Italian playwright and writer (1895–1972)

Stefano Pirandello (14 June 1895 – 5 February 1972) was an Italian playwright and writer, also known under the pen name Stefano Landi.

== Life and career ==
Born in Rome, the son of the Nobel Prize winner Luigi, Pirandello enrolled in the Faculty of Letters at the Sapienza University, but left his studies in 1915 to enlist as a volunteer in the World War I. Almost immediately captured from the Austrian army, he remained imprisoned between Mauthausen and Planá until the end of the war.
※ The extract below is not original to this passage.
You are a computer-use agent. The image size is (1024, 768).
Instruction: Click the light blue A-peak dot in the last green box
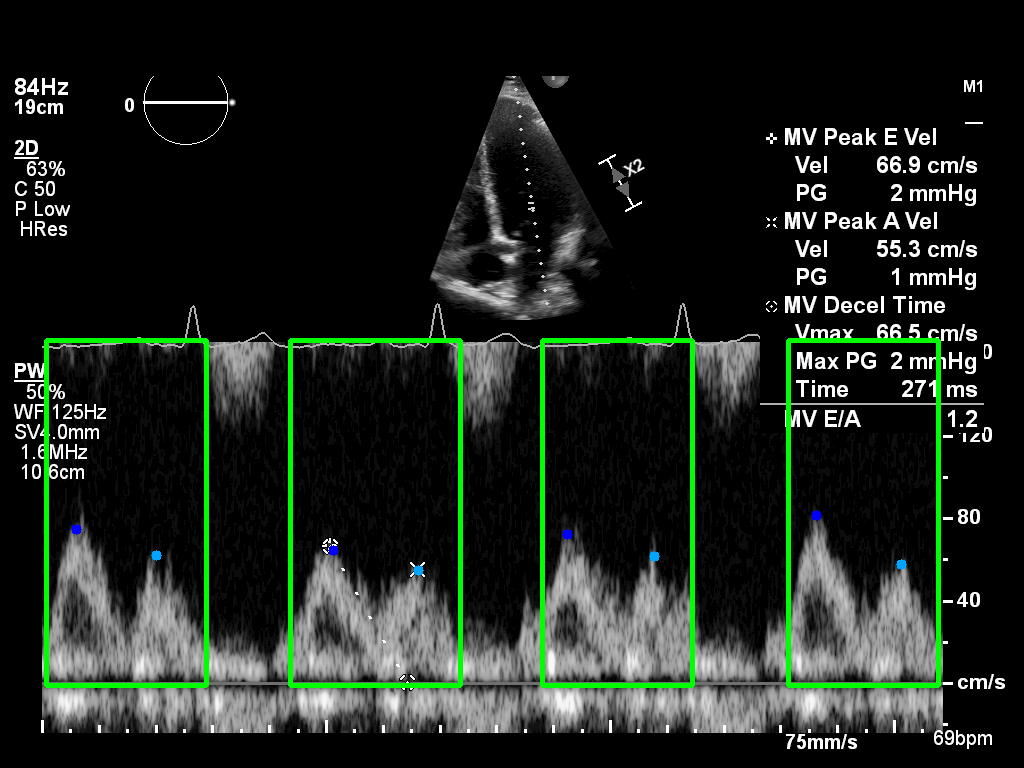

After the war, he started collaborating with various publications as a journalist and a short story author, using the pseudonym Stefano Landi, and also served as secretary, administrator, literary agent, collaborator and sometimes co-author of his father. In 1923 he made his debut as a dramatist with the one-act play I bambini, followed from his best-known drama, the autobiographical La casa a due piani ("The two-storey house"), first staged at the Teatro Argentina by Dario Niccodemi's theatre company.
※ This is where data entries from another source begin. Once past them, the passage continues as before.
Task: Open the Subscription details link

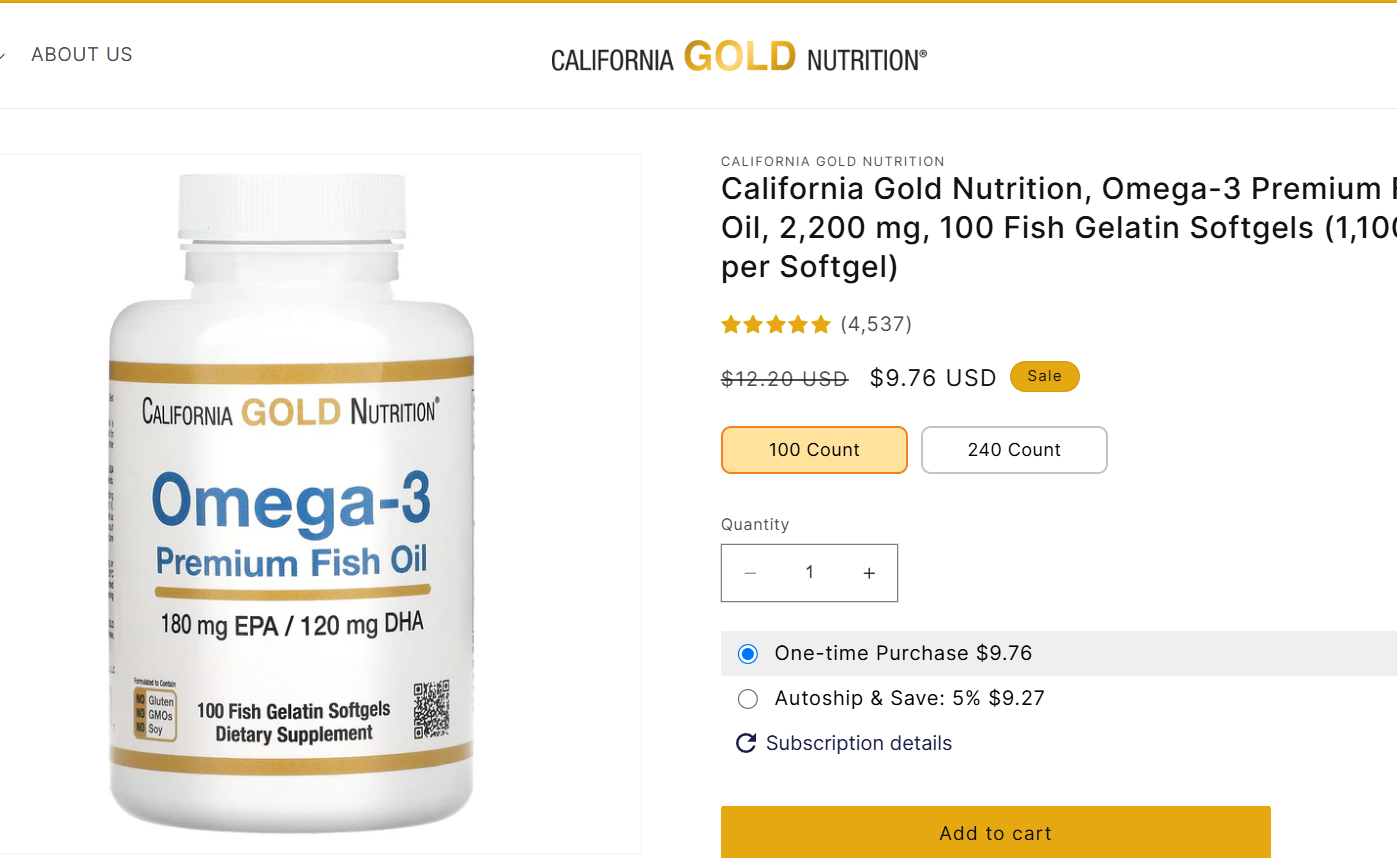Action: coord(859,743)
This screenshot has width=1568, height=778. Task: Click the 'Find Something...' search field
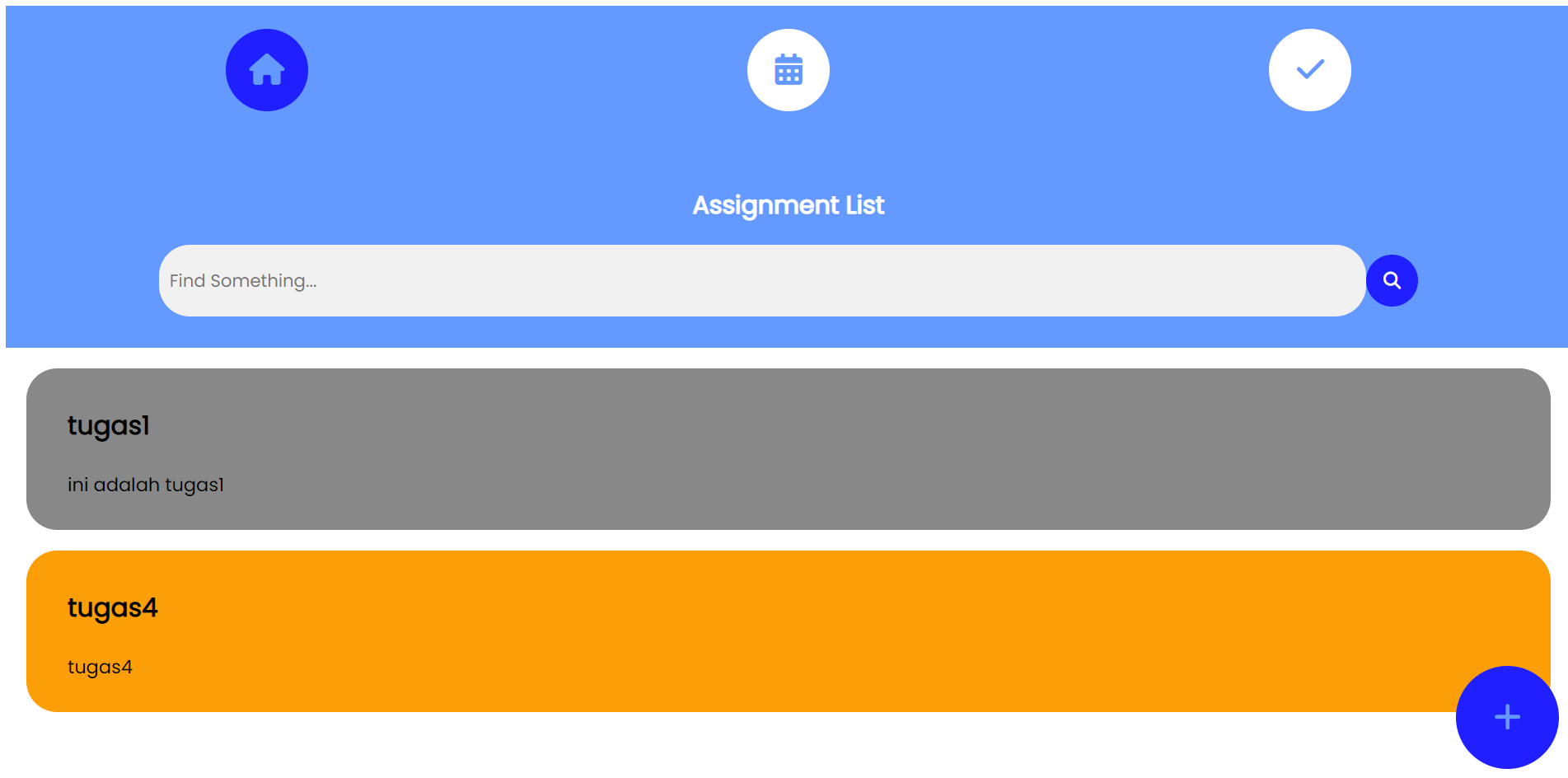pyautogui.click(x=577, y=280)
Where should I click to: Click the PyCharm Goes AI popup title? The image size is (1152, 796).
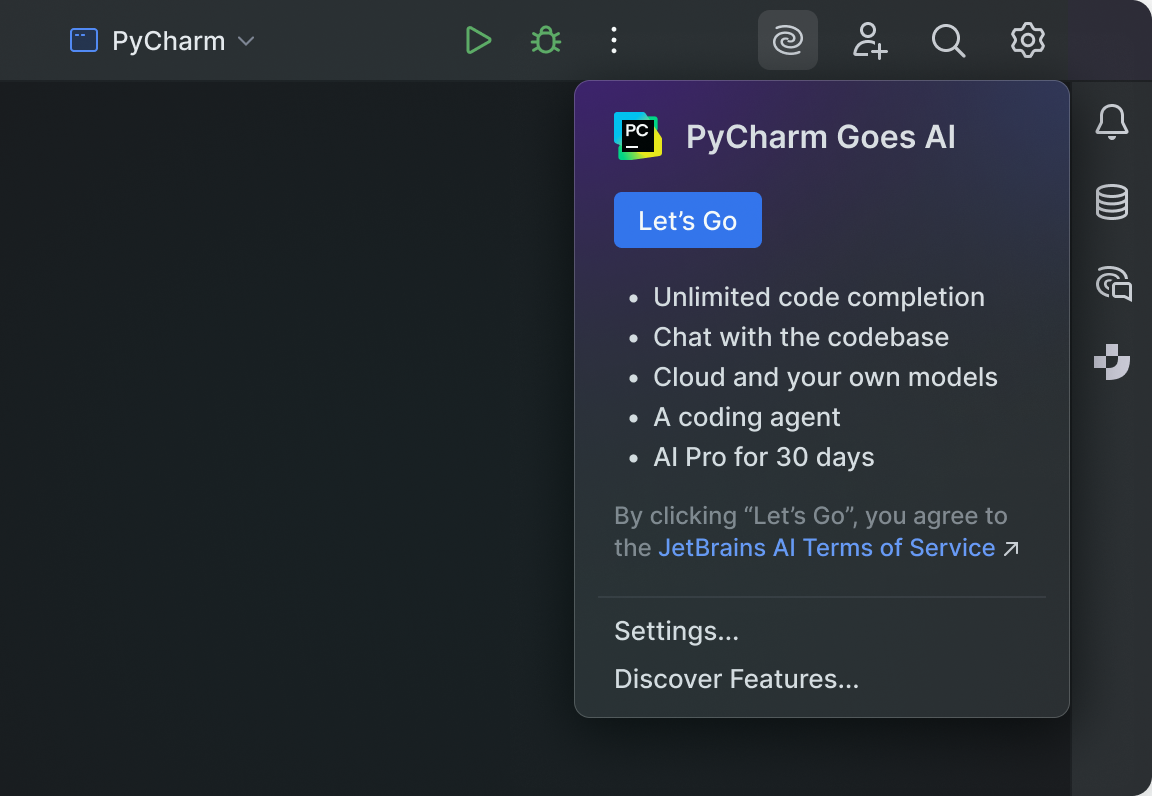click(820, 136)
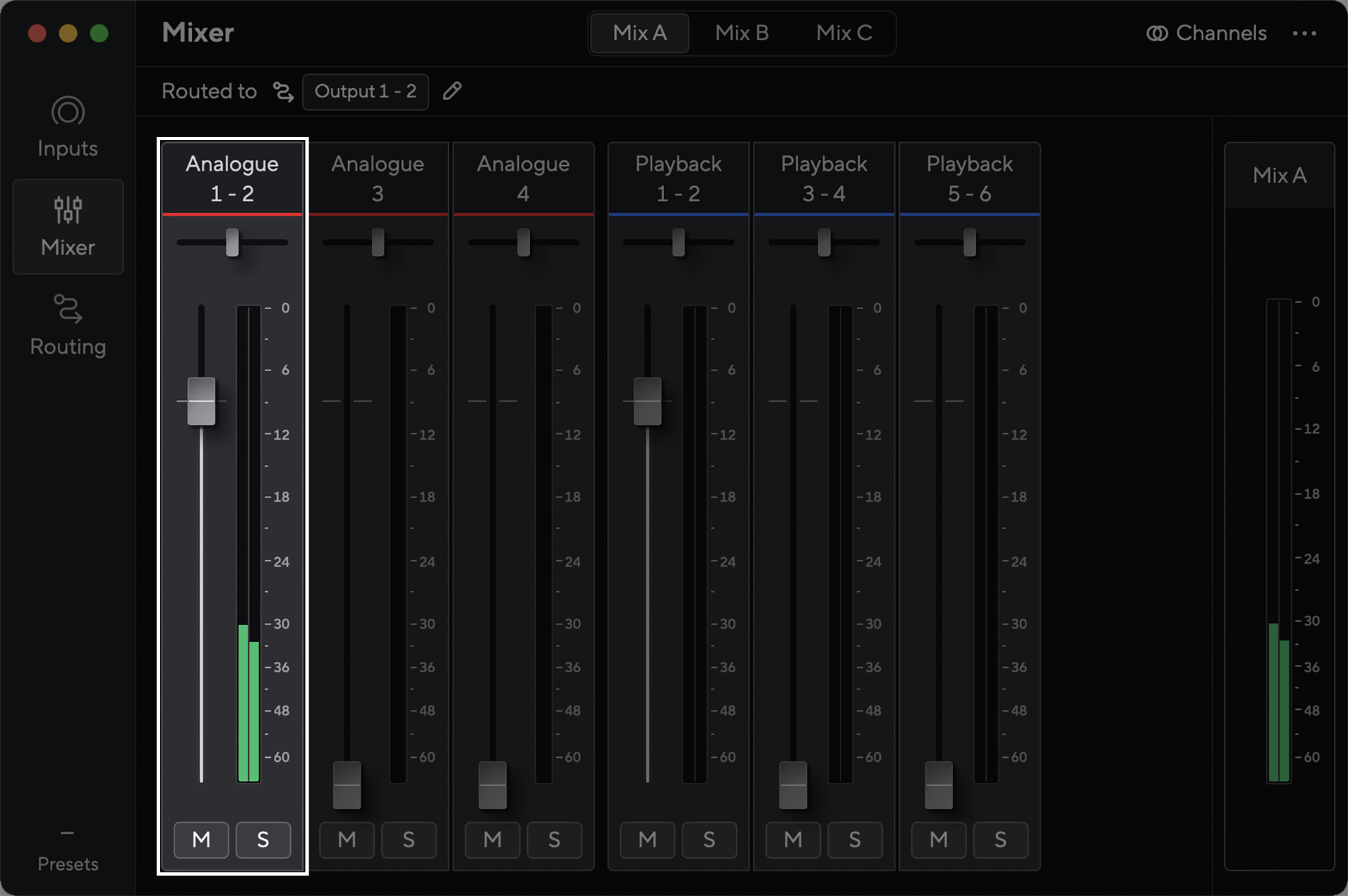
Task: Click the Playback 1-2 pan slider
Action: click(679, 243)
In 1933 Pirandello wrote the short story Giuoca, Pietro!, later credited to his father and used as basis for the film Steel. In 1935 he released his debut novel Il muro di casa ("The wall of the house"), which was awarded the Viareggio Prize. After the death of his father in 1936, Pirandello reconstructed and finalised his father's unfinished drama play I giganti della montagna, which was staged the same year by Renato Simoni. In the following years Pirandello went on an intense activity as playwright, alternating dramas and comedies, in particular having critical success with the drama Un gradino più giù ("One step behind"), which dealt with a family facing the mental handicap of a child. After World War II Pirandello slowed his activities, with the failure of the Ardeatine massacre-inspired tragedy Sacrilegio massimo ("Maximum sacrilege"), staged in 1953 by Giorgio Strehler at the Piccolo Teatro in Milan, leaving him profoundly disappointed and deluded. In his later years he wrote a series of monologues for Paola Borboni, authored some radio dramas, wrote some short stories and revisited some of his early works.

He married the musician Maria Olinda Labroca in 1922. Pirandello had three children (Maria Antonietta, Andrea Luigi and Giorgio). He died on 5 February 1972, at the age of 76.